** Problema 1 **
Copie literalmente a parte do trecho sobre educação em Huila que vai de "Do discurso que" até "para a liberdade.", incluindo as duas pontas.

** Trecho do texto **

§

Como alternativa, percorrendo caminhos traçados por pesquisadores e teóricos da sociologia e da educação, tais como Orlando Fals Borda, Paulo Freire, Antonio Gramsci, Germán Mariño, Manfred Max Neff, Alfredo Molano e Miryam Zúñiga, entre outros, estando consciente, desde o início, que a tarefa deve implicar transformações significativas na educação e na cultura de Huila, demos lugar à construção do nosso ser e do nosso ofício docente numa base dialógica, de autogestão participativa num contexto investigativo horizontal que conduziu à discussão como comunidades num reencontro histórico, em que sombras e sucessos, pontos fortes e fracos, incertezas e reconhecimentos se revelaram mais pela diferença entre contextos específicos do que pela semelhança sociocultural. 

Do discurso que faz renascer e reconstruir o ser ancestral em todas as suas facetas, surge uma proposta pedagógica como possibilidade de nos autogerir, de nos co-criar, de nos reivindicar, de nos repensar e nos refazer, não apenas pela retomada do nosso ser colombiano e huilense, mas também, como propõe Gabriel Restrepo, com a possibilidade de nos reescrevermos a partir de um pensar sobre nós, de um sapere aude,  um ousar saber; em outras palavras, é uma possibilidade de sairmos do marasmo, da paralisia da automatização na qual nos encontramos imersos, produto de uma cultura feita para a escravidão e não para a liberdade.

§

** Material da tarefa **
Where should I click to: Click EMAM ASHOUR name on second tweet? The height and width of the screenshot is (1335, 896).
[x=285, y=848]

§

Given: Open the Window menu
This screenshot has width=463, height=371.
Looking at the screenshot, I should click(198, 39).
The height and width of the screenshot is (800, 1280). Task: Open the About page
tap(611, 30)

§

** Problema 2 **
Por favor, aumente em 131 cada número das coordenadas nas respostas das entradas, entre as linhas que contêm "The height and width of the screenshot is (800, 1280)." e "tap(611, 30)", inclusive, e apresente essas linhas completas, sem omitir nada delas.

** Solução 1 **
Do discurso que faz renascer e reconstruir o ser ancestral em todas as suas facetas, surge uma proposta pedagógica como possibilidade de nos autogerir, de nos co-criar, de nos reivindicar, de nos repensar e nos refazer, não apenas pela retomada do nosso ser colombiano e huilense, mas também, como propõe Gabriel Restrepo, com a possibilidade de nos reescrevermos a partir de um pensar sobre nós, de um sapere aude,  um ousar saber; em outras palavras, é uma possibilidade de sairmos do marasmo, da paralisia da automatização na qual nos encontramos imersos, produto de uma cultura feita para a escravidão e não para a liberdade.

** Solução 2 **
The height and width of the screenshot is (800, 1280). Task: Open the About page
tap(742, 161)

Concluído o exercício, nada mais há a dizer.